Actions to take
A. In the account of winter street outreach, what did the visitor wearing one-size-fits-all gloves receive?
B. Continue the account of winter street outreach, picking up after its final sentence.

Another visitor came wearing one-size-fits-all gloves, those are fine in milder temperatures but not in the frigid weather we were experiencing.  She was very grateful to receive mittens to put over the gloves and hand warmers to slide into the mittens.  She tried to make light of the situation and said that she hoped she never heard anyone complain in the summer about 90° weather and added that she’d trade a hot day for what we’re having now.

 

On most evenings, we focus on the here and now and attempt to keep people warm and safe.  When we're off the street, we talk about the traumas that people are experiencing now that pile on top of other traumas they've experienced in their lives.  Each day living unhoused potentially layers more trauma on each person and we wonder just how much a person can manage? Will they ever recover and how?  Is it really fair to expect anyone in that situation to consistently make sound decisions or changes in their life when the immediate goal is survival? Trauma survivors need to have some control over their situation, the people we serve should participate in decisions being made for them.  They are often afraid, uncertain and feel the shame of their situation from the larger society.

Dataset rows
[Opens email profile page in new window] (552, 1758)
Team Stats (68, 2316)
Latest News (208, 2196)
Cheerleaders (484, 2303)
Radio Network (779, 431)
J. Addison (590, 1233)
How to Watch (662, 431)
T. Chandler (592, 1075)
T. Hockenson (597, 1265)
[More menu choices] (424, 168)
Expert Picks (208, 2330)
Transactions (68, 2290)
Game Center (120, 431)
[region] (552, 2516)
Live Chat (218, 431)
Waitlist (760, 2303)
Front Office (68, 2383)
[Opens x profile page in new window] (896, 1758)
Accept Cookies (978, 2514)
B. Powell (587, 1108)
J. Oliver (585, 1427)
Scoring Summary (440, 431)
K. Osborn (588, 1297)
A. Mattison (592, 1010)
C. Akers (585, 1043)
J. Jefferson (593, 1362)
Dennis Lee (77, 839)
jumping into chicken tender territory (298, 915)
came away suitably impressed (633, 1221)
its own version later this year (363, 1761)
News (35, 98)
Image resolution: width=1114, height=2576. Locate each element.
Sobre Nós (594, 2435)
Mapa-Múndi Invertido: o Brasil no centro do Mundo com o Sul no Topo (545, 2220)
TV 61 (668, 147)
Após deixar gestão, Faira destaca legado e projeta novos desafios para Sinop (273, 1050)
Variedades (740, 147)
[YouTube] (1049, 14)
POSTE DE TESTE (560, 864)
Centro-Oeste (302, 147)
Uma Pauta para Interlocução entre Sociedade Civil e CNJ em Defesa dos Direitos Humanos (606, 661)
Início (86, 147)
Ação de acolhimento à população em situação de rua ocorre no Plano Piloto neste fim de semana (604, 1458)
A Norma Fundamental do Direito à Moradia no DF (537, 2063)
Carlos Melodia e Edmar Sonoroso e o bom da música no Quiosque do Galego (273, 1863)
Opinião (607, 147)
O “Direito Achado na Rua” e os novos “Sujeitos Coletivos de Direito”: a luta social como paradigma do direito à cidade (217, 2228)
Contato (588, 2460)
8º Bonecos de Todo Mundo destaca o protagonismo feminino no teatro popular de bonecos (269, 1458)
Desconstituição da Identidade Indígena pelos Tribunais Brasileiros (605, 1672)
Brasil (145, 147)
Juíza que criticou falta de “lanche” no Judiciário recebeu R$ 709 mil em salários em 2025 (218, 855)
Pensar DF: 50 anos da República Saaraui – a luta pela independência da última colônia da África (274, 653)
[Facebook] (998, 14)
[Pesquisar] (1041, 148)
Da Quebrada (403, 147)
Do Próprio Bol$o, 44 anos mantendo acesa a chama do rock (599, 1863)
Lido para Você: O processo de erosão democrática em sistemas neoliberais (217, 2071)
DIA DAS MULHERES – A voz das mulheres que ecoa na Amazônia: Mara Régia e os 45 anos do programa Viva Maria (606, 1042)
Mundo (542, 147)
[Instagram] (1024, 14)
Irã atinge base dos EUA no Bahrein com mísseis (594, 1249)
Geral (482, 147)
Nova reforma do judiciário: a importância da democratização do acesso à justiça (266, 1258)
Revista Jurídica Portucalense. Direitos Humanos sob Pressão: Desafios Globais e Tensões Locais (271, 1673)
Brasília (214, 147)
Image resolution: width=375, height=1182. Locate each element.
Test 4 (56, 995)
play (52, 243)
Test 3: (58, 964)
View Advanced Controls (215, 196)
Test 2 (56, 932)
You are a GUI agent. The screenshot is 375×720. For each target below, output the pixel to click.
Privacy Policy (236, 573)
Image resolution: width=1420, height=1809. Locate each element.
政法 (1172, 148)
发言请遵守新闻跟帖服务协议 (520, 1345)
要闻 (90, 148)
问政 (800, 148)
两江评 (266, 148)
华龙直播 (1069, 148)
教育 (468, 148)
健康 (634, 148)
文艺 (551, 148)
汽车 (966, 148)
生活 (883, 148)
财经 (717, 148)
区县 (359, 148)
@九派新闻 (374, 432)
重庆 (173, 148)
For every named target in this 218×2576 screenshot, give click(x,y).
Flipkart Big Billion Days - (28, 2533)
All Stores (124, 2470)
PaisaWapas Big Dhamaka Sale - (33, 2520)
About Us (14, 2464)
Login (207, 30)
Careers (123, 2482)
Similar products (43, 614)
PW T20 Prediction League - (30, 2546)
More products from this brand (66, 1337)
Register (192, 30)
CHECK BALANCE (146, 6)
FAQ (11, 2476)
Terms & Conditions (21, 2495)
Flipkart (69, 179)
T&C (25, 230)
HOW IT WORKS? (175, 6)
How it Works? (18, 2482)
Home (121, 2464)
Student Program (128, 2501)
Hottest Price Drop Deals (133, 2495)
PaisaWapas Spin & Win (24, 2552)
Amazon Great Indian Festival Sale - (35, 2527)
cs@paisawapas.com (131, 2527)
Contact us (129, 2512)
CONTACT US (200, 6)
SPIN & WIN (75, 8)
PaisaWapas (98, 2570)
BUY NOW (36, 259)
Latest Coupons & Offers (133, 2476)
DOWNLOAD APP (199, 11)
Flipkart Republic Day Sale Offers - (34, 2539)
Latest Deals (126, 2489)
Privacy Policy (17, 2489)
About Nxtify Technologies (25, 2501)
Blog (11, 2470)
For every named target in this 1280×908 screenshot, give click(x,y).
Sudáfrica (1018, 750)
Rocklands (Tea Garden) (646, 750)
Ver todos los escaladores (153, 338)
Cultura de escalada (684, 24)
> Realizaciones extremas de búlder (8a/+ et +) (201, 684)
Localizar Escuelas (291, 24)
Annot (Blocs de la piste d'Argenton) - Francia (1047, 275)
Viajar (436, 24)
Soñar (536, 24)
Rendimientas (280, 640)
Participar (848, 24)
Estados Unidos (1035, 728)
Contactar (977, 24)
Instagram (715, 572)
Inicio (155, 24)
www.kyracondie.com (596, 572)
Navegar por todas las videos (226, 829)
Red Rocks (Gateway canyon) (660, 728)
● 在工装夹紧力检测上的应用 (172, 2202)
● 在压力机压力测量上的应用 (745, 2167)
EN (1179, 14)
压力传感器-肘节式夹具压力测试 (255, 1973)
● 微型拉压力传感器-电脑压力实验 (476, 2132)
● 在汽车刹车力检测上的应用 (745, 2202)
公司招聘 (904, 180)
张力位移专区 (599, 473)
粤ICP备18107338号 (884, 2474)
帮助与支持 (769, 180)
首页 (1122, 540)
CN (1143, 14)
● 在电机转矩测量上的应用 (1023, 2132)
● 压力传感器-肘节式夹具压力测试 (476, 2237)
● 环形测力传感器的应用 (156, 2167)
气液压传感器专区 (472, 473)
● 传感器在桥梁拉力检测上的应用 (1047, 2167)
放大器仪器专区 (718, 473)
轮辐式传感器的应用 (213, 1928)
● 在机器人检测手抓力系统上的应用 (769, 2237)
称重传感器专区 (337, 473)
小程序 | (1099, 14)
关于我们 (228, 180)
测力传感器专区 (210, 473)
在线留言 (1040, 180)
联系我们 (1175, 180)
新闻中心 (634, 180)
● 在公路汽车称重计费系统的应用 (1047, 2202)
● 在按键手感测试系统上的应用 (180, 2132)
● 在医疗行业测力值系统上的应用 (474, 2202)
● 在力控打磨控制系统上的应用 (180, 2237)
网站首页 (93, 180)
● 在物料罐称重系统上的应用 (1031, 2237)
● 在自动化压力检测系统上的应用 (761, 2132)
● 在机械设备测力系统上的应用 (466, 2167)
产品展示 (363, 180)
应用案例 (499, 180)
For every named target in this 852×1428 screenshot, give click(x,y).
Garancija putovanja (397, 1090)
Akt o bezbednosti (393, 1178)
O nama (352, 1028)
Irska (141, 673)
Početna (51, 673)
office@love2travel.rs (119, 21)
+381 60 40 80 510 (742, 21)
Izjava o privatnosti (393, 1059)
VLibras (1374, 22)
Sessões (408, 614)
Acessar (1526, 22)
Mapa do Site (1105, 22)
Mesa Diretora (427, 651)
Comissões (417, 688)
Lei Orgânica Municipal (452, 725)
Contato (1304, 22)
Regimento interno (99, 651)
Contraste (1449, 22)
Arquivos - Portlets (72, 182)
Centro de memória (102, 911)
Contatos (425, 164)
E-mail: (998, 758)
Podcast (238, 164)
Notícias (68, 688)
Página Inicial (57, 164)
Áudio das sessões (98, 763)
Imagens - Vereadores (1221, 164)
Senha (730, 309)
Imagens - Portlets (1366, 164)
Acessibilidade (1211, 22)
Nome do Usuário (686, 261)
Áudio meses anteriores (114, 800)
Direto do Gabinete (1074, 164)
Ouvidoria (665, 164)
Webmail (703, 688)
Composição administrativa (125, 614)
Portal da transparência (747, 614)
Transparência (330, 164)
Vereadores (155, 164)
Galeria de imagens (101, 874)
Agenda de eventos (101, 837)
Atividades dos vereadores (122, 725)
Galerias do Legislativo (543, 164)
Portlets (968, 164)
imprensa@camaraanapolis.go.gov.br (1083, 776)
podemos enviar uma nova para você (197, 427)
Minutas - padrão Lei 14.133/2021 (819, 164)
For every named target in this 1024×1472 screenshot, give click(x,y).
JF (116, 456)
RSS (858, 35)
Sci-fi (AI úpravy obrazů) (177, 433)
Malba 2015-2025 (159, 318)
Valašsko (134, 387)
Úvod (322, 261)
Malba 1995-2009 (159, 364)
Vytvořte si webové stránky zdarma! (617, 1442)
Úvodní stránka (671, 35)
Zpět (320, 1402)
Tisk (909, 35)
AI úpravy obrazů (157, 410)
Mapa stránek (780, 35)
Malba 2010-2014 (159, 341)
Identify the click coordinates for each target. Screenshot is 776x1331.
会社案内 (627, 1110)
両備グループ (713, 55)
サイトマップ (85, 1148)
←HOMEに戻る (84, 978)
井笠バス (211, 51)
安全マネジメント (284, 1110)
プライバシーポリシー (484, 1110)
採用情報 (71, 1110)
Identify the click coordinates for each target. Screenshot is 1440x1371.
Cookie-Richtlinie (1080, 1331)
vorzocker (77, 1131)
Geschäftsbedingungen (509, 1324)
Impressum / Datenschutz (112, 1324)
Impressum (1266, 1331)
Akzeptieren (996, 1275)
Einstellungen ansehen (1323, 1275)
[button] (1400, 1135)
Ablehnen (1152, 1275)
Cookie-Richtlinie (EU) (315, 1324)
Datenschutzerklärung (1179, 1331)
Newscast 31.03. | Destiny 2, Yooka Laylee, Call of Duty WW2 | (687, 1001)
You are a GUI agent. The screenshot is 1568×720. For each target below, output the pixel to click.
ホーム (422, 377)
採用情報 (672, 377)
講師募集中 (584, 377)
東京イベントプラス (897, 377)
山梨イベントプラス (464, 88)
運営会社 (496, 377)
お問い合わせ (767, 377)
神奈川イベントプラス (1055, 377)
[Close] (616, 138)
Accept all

Response list
A. She received mittens to put over the gloves and hand warmers to slide into the mittens.

B.
 

 

 

Finally, we've talked with a number of people who asked how they could get into jail without committing a serious offense so they would have a place to stay, especially during the bitterly cold days when there have been few options for safety.  In jail, they would be sheltered from the elements, be able to sleep, and receive three meals per day. Obviously, the jail is not designed or expected to shelter the unhoused but it says something of the times for this to be happening. 

 

Thank you for your support of the street ministry. Please keep our unhoused neighbors in your thoughts and prayers now and always.